▸ **Task details**
Copy every line of the listing below without a single change.

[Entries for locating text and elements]
***
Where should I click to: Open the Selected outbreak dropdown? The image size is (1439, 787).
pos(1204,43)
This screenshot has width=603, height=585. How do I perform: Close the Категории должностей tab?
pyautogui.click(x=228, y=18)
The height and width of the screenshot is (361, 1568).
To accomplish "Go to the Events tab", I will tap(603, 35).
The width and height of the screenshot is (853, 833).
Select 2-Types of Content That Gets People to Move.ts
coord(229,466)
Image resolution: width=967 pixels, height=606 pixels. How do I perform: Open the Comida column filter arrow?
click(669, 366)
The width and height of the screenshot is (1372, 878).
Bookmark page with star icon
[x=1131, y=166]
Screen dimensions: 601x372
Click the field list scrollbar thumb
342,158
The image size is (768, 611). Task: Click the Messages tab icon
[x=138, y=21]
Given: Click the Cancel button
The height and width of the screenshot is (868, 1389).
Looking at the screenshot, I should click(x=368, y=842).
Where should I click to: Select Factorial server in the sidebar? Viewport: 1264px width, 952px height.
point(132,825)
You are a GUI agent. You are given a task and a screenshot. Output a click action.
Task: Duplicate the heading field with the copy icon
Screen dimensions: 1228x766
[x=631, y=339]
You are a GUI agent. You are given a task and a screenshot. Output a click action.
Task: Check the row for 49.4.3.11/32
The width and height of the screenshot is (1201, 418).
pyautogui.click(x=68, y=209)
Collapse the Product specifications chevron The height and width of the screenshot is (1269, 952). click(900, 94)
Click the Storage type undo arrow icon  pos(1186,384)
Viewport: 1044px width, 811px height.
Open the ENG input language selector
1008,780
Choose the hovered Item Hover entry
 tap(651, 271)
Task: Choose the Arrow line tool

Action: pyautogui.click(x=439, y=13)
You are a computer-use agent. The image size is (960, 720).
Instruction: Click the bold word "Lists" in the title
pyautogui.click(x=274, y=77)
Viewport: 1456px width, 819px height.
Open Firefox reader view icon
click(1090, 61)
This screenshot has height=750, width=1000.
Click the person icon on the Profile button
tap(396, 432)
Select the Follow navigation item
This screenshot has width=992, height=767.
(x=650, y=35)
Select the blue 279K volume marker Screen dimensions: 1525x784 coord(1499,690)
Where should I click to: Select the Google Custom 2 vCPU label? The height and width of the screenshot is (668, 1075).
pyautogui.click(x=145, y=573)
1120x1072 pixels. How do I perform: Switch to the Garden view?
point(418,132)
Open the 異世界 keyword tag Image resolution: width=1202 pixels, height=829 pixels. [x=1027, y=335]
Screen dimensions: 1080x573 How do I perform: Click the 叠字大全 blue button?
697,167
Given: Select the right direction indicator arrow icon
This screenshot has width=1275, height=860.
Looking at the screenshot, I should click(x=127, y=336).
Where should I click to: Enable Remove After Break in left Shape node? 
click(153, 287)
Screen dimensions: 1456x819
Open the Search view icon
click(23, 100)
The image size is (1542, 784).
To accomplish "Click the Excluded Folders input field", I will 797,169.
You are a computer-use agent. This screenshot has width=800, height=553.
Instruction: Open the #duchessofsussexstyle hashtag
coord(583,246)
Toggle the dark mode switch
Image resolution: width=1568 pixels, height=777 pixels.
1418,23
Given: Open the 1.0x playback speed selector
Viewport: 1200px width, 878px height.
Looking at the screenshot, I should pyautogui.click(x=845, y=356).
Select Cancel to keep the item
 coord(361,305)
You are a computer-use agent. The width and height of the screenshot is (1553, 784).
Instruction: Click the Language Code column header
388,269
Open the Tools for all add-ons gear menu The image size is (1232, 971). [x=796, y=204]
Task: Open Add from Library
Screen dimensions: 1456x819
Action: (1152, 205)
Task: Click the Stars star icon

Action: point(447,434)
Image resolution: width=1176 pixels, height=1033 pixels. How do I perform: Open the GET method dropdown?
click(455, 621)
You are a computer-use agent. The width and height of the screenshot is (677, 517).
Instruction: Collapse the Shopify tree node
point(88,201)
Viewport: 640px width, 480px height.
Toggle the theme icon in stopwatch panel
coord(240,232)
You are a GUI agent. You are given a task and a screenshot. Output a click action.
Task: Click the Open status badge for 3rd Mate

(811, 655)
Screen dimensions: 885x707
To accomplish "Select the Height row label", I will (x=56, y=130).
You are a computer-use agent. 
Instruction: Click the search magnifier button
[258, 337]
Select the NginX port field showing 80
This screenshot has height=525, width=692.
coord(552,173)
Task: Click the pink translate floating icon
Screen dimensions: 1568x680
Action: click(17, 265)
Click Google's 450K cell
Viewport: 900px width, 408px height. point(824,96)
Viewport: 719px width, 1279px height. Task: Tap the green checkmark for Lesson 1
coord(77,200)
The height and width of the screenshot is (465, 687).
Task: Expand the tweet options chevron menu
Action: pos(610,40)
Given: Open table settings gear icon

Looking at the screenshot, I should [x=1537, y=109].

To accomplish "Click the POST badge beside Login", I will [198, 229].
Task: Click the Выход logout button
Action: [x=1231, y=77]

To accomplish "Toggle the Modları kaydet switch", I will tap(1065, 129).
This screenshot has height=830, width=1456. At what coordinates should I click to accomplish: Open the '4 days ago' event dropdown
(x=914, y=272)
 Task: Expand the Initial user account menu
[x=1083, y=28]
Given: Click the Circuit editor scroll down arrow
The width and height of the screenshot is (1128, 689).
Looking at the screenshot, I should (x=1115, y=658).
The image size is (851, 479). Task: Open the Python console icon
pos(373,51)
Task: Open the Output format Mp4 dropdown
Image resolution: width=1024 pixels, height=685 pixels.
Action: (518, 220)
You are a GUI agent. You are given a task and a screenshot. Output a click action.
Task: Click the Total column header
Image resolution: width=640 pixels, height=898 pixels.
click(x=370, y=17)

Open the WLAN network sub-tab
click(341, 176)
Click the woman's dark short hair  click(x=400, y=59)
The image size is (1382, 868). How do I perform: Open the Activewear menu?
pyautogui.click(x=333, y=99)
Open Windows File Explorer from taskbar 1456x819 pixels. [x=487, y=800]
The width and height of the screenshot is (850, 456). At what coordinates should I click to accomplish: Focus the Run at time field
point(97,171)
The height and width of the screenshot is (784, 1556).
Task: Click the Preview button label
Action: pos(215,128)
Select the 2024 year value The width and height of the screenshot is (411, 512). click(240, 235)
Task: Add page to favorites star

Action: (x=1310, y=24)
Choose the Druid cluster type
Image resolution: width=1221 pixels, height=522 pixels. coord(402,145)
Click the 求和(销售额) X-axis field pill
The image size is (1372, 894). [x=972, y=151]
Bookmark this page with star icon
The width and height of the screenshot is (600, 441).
***
▸ **Response to this exercise**
Where should I click to: Open the Selected outbreak dropdown? The image size is (1439, 787).
pos(1204,43)
This screenshot has width=603, height=585. How do I perform: Close the Категории должностей tab?
pyautogui.click(x=228, y=18)
The height and width of the screenshot is (361, 1568).
To accomplish "Go to the Events tab", I will tap(603, 35).
The width and height of the screenshot is (853, 833).
Select 2-Types of Content That Gets People to Move.ts
coord(229,466)
Image resolution: width=967 pixels, height=606 pixels. How do I perform: Open the Comida column filter arrow?
click(669, 366)
The width and height of the screenshot is (1372, 878).
Bookmark page with star icon
[x=1131, y=166]
Screen dimensions: 601x372
Click the field list scrollbar thumb
342,158
The image size is (768, 611). Task: Click the Messages tab icon
[x=138, y=21]
Given: Click the Cancel button
The height and width of the screenshot is (868, 1389).
Looking at the screenshot, I should click(x=368, y=842).
Where should I click to: Select Factorial server in the sidebar? Viewport: 1264px width, 952px height.
point(132,825)
You are a GUI agent. You are given a task and a screenshot. Output a click action.
Task: Duplicate the heading field with the copy icon
Screen dimensions: 1228x766
[x=631, y=339]
You are a GUI agent. You are given a task and a screenshot. Output a click action.
Task: Check the row for 49.4.3.11/32
The width and height of the screenshot is (1201, 418).
pyautogui.click(x=68, y=209)
Collapse the Product specifications chevron The height and width of the screenshot is (1269, 952). click(900, 94)
Click the Storage type undo arrow icon  pos(1186,384)
Viewport: 1044px width, 811px height.
Open the ENG input language selector
1008,780
Choose the hovered Item Hover entry
 tap(651, 271)
Task: Choose the Arrow line tool

Action: pyautogui.click(x=439, y=13)
You are a computer-use agent. The image size is (960, 720).
Instruction: Click the bold word "Lists" in the title
pyautogui.click(x=274, y=77)
Viewport: 1456px width, 819px height.
Open Firefox reader view icon
click(1090, 61)
This screenshot has height=750, width=1000.
Click the person icon on the Profile button
tap(396, 432)
Select the Follow navigation item
This screenshot has width=992, height=767.
(x=650, y=35)
Select the blue 279K volume marker Screen dimensions: 1525x784 coord(1499,690)
Where should I click to: Select the Google Custom 2 vCPU label? The height and width of the screenshot is (668, 1075).
pyautogui.click(x=145, y=573)
1120x1072 pixels. How do I perform: Switch to the Garden view?
point(418,132)
Open the 異世界 keyword tag Image resolution: width=1202 pixels, height=829 pixels. [x=1027, y=335]
Screen dimensions: 1080x573 How do I perform: Click the 叠字大全 blue button?
697,167
Given: Select the right direction indicator arrow icon
This screenshot has width=1275, height=860.
Looking at the screenshot, I should click(x=127, y=336).
Where should I click to: Enable Remove After Break in left Shape node? 
click(153, 287)
Screen dimensions: 1456x819
Open the Search view icon
click(23, 100)
The image size is (1542, 784).
To accomplish "Click the Excluded Folders input field", I will 797,169.
You are a computer-use agent. This screenshot has width=800, height=553.
Instruction: Open the #duchessofsussexstyle hashtag
coord(583,246)
Toggle the dark mode switch
Image resolution: width=1568 pixels, height=777 pixels.
1418,23
Given: Open the 1.0x playback speed selector
Viewport: 1200px width, 878px height.
Looking at the screenshot, I should pyautogui.click(x=845, y=356).
Select Cancel to keep the item
 coord(361,305)
You are a computer-use agent. The width and height of the screenshot is (1553, 784).
Instruction: Click the Language Code column header
388,269
Open the Tools for all add-ons gear menu The image size is (1232, 971). [x=796, y=204]
Task: Open Add from Library
Screen dimensions: 1456x819
Action: (1152, 205)
Task: Click the Stars star icon

Action: point(447,434)
Image resolution: width=1176 pixels, height=1033 pixels. How do I perform: Open the GET method dropdown?
click(455, 621)
You are a computer-use agent. The width and height of the screenshot is (677, 517).
Instruction: Collapse the Shopify tree node
point(88,201)
Viewport: 640px width, 480px height.
Toggle the theme icon in stopwatch panel
coord(240,232)
You are a GUI agent. You are given a task and a screenshot. Output a click action.
Task: Click the Open status badge for 3rd Mate

(811, 655)
Screen dimensions: 885x707
To accomplish "Select the Height row label", I will (x=56, y=130).
You are a computer-use agent. 
Instruction: Click the search magnifier button
[258, 337]
Select the NginX port field showing 80
This screenshot has height=525, width=692.
coord(552,173)
Task: Click the pink translate floating icon
Screen dimensions: 1568x680
Action: click(17, 265)
Click Google's 450K cell
Viewport: 900px width, 408px height. point(824,96)
Viewport: 719px width, 1279px height. Task: Tap the green checkmark for Lesson 1
coord(77,200)
The height and width of the screenshot is (465, 687).
Task: Expand the tweet options chevron menu
Action: pos(610,40)
Given: Open table settings gear icon

Looking at the screenshot, I should [x=1537, y=109].

To accomplish "Click the POST badge beside Login", I will [198, 229].
Task: Click the Выход logout button
Action: [x=1231, y=77]

To accomplish "Toggle the Modları kaydet switch", I will tap(1065, 129).
This screenshot has height=830, width=1456. At what coordinates should I click to accomplish: Open the '4 days ago' event dropdown
(x=914, y=272)
 Task: Expand the Initial user account menu
[x=1083, y=28]
Given: Click the Circuit editor scroll down arrow
The width and height of the screenshot is (1128, 689).
Looking at the screenshot, I should (x=1115, y=658).
The image size is (851, 479). Task: Open the Python console icon
pos(373,51)
Task: Open the Output format Mp4 dropdown
Image resolution: width=1024 pixels, height=685 pixels.
Action: (518, 220)
You are a GUI agent. You are given a task and a screenshot. Output a click action.
Task: Click the Total column header
Image resolution: width=640 pixels, height=898 pixels.
click(x=370, y=17)

Open the WLAN network sub-tab
click(341, 176)
Click the woman's dark short hair  click(x=400, y=59)
The image size is (1382, 868). How do I perform: Open the Activewear menu?
pyautogui.click(x=333, y=99)
Open Windows File Explorer from taskbar 1456x819 pixels. [x=487, y=800]
The width and height of the screenshot is (850, 456). At what coordinates should I click to accomplish: Focus the Run at time field
point(97,171)
The height and width of the screenshot is (784, 1556).
Task: Click the Preview button label
Action: pos(215,128)
Select the 2024 year value The width and height of the screenshot is (411, 512). click(240, 235)
Task: Add page to favorites star

Action: (x=1310, y=24)
Choose the Druid cluster type
Image resolution: width=1221 pixels, height=522 pixels. coord(402,145)
Click the 求和(销售额) X-axis field pill
The image size is (1372, 894). [x=972, y=151]
Bookmark this page with star icon
The width and height of the screenshot is (600, 441).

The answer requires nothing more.